The Reputation Problem
Sarah (not her real name) was the VP of Marketing at a $45M SaaS company. She had a reputation for missing deadlines.
"Sarah's always behind," people said. "She overcommits." "She can't manage her team."
The CEO was considering a performance improvement plan. The COO suggested "better time management training."
None of them looked at the workflow.
The Workflow Audit
We mapped the process for shipping a single marketing asset — a landing page, a case study, a webinar slide deck. Here's what we found:
- 1.14 approval steps across 6 departments
- 2.Average approval time: 3.2 days per step
- 3.No parallel processing — each step waited for the previous one
- 4.No escalation rules — if an approver was busy, the asset sat
- 5.No visibility — Sarah couldn't see where anything was in the pipeline
A single marketing asset took 47 days from request to publish. Sarah's team was producing 12 assets per quarter. The company needed 40.
Sarah wasn't behind. The workflow was broken.
The Structural Rewrite
Change 1: Approval Consolidation
We reduced 14 approval steps to 4:
- Content review (marketing)
- Brand review (design)
- Legal/compliance review (legal)
- Final sign-off (VP)
Each review had a 48-hour SLA. Miss the SLA, and the asset auto-escalates.
Change 2: Parallel Processing
Content and brand reviews happen simultaneously. Legal review happens only for regulated content. Final sign-off is a 15-minute review, not a rewrite session.
Change 3: Pipeline Visibility
A simple Kanban board shows every asset in the pipeline, who's responsible, and how long it's been there. No more "where's that landing page?" questions.
Change 4: Decision Rights
Sarah's team can ship routine assets without VP approval.
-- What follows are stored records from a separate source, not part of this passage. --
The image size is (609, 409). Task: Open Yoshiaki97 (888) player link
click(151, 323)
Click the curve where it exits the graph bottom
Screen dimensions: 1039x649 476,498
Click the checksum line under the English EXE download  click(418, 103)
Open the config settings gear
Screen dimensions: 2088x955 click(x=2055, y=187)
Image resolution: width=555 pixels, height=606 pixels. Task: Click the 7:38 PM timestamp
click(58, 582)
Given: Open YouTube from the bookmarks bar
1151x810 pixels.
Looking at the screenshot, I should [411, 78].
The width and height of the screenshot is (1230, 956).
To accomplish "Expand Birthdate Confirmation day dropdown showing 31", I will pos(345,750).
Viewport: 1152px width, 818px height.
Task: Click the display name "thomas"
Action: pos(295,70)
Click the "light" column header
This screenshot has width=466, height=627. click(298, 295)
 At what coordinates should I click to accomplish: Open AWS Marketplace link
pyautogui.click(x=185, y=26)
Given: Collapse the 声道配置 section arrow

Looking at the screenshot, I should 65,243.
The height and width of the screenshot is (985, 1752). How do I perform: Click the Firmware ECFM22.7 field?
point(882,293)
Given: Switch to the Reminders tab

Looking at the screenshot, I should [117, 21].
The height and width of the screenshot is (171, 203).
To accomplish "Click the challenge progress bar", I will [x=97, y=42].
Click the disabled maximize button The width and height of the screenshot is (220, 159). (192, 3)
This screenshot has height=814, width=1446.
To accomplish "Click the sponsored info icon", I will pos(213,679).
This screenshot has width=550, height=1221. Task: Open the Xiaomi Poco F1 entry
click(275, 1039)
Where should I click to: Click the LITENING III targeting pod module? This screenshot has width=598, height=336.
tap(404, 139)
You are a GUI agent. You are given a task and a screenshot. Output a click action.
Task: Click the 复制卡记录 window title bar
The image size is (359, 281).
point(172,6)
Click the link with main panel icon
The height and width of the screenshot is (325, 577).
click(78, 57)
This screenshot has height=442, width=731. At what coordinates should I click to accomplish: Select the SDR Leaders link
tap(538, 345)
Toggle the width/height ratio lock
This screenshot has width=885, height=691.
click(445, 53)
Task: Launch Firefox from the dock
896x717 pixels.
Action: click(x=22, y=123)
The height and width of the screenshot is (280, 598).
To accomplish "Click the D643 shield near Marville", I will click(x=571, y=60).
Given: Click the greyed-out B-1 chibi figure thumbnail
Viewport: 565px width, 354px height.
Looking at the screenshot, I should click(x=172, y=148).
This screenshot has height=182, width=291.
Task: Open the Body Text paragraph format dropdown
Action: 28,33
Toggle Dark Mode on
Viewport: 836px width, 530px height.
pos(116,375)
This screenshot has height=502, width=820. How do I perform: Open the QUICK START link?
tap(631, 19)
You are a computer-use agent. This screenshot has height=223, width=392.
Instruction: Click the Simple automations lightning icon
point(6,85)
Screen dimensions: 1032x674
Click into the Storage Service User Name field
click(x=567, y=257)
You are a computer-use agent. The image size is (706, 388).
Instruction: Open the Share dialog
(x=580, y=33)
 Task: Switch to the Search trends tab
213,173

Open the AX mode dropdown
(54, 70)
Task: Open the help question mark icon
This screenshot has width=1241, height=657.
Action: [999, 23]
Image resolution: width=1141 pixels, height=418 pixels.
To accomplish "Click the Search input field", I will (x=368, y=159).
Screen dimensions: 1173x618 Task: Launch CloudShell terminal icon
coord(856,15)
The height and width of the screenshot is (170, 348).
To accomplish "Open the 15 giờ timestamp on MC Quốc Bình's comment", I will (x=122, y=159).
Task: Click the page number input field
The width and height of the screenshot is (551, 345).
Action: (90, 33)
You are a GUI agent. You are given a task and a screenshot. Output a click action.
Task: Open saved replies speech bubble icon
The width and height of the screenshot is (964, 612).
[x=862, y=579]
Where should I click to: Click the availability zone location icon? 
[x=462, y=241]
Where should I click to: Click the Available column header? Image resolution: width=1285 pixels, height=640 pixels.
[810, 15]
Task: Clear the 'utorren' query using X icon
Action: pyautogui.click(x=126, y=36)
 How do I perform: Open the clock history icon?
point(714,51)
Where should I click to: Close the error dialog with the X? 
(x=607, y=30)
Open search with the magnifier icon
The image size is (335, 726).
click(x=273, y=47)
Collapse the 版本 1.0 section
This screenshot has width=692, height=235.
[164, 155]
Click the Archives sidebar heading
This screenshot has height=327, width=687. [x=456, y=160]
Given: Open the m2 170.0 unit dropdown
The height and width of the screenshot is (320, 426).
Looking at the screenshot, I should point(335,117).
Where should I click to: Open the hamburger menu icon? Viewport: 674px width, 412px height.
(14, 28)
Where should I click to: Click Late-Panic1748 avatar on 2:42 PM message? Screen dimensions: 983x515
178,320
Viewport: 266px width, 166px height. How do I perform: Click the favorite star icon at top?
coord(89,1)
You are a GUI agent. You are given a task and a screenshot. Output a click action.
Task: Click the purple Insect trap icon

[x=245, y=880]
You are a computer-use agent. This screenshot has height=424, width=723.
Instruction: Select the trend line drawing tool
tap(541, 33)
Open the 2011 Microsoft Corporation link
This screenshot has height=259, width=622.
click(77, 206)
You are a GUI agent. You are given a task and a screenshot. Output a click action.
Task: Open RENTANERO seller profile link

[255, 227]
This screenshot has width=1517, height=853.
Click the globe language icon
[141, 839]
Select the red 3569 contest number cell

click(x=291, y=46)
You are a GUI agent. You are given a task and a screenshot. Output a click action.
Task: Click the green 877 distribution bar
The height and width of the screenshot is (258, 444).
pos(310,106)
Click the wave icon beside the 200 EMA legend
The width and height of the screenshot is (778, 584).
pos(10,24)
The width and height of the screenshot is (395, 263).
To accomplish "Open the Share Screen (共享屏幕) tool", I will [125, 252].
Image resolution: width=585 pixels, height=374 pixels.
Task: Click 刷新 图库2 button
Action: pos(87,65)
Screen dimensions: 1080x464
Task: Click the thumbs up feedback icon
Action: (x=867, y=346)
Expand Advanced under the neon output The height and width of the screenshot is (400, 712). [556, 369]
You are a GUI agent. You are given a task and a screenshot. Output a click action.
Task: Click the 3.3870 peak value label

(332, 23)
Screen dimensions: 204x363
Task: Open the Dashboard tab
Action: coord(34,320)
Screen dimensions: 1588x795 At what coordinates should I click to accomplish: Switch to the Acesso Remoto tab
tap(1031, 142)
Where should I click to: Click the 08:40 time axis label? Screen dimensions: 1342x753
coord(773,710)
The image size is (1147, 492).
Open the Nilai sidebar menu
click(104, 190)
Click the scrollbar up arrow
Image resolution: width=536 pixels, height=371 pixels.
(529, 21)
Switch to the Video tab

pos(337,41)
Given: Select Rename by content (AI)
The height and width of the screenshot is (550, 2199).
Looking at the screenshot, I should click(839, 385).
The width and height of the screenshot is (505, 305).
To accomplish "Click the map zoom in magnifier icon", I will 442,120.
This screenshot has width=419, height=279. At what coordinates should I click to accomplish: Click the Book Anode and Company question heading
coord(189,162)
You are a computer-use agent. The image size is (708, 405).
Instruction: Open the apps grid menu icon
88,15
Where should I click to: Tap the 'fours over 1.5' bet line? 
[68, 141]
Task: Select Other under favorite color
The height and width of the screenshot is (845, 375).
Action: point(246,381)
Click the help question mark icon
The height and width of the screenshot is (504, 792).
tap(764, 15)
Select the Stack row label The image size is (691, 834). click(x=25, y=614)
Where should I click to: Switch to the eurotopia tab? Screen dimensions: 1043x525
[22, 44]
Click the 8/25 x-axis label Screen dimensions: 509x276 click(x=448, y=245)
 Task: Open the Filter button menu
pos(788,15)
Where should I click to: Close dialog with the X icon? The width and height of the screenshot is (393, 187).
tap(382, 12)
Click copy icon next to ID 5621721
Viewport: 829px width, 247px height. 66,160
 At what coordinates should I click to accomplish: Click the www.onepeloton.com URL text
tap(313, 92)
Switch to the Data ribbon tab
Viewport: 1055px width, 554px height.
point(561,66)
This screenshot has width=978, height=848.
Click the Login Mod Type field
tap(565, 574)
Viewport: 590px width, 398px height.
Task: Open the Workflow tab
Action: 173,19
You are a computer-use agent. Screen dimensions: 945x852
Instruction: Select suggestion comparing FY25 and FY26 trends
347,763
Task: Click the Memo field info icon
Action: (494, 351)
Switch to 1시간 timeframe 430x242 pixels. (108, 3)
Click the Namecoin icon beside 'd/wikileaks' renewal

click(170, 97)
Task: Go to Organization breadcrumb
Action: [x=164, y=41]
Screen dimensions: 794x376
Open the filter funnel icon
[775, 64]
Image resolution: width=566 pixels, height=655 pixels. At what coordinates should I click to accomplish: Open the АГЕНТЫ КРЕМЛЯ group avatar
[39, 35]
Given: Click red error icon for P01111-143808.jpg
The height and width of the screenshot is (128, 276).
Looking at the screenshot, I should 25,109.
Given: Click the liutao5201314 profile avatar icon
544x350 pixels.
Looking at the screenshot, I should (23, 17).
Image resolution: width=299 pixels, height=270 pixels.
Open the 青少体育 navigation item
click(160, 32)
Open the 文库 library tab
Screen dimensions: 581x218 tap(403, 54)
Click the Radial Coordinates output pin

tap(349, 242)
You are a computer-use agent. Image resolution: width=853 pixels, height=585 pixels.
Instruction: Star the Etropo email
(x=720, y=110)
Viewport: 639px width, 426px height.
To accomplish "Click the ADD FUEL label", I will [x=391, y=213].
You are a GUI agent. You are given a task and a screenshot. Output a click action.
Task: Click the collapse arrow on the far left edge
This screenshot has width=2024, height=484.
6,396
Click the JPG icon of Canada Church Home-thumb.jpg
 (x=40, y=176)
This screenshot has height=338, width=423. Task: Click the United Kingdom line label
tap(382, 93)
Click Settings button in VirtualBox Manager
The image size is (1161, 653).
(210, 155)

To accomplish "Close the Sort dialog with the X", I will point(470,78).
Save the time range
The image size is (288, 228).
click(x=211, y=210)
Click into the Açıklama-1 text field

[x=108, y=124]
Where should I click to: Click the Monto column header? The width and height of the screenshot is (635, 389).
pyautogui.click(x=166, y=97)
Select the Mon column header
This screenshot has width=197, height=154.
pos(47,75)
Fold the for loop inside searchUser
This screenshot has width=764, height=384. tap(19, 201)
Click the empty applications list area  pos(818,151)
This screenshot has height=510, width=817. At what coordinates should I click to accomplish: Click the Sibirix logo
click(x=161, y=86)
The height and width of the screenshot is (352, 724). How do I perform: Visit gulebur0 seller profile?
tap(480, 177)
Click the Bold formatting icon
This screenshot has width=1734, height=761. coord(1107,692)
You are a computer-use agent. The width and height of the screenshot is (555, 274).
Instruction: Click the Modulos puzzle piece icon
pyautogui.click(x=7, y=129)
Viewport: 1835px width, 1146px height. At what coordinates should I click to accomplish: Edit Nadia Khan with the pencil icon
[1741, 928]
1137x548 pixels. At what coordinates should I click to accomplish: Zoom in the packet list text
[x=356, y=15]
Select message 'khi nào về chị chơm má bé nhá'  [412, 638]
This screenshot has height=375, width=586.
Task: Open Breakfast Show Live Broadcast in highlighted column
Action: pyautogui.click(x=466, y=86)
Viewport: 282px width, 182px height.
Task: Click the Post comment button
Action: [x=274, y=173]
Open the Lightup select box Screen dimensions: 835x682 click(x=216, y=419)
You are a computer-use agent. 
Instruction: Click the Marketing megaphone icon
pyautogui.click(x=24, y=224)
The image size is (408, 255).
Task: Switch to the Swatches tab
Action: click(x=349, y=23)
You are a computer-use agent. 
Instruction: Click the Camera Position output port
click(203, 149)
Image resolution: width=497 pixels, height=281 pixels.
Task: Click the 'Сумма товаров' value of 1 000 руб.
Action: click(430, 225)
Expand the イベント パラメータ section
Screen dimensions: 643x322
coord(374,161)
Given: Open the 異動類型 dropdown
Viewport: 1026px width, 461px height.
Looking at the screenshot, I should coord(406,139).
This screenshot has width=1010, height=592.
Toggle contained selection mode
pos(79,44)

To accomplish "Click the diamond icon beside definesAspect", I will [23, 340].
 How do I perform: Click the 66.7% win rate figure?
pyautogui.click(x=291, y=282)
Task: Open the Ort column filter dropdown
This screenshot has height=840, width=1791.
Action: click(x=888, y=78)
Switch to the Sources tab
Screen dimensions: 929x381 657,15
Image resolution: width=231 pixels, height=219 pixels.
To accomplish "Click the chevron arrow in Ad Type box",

Only strategic assets (product launches, major campaigns) require sign-off.
The Results in Three Weeks
- Asset production time: 47 days → 9 days
- Assets per quarter: 12 → 38
- Sarah's "overdue" rate: 73% → 8%
- Team satisfaction score: 4.1/10 → 8.3/10
- Sarah's reputation: "always behind" → "the person who fixed our marketing pipeline"
The Lesson
When someone has a reputation problem, look at the system before you look at the person.
In 80% of cases, the person is performing exactly as the system is designed to make them perform. The system is the problem. The person is the symptom.
Fix the system, and the person suddenly looks competent. Because they were competent all along.
The One Question
Before you put someone on a performance plan, ask: If this person were replaced by the best person in the world at this job, would the results be different?
If the answer is no, you don't have a people problem. You have a structural problem. And structural problems have structural solutions.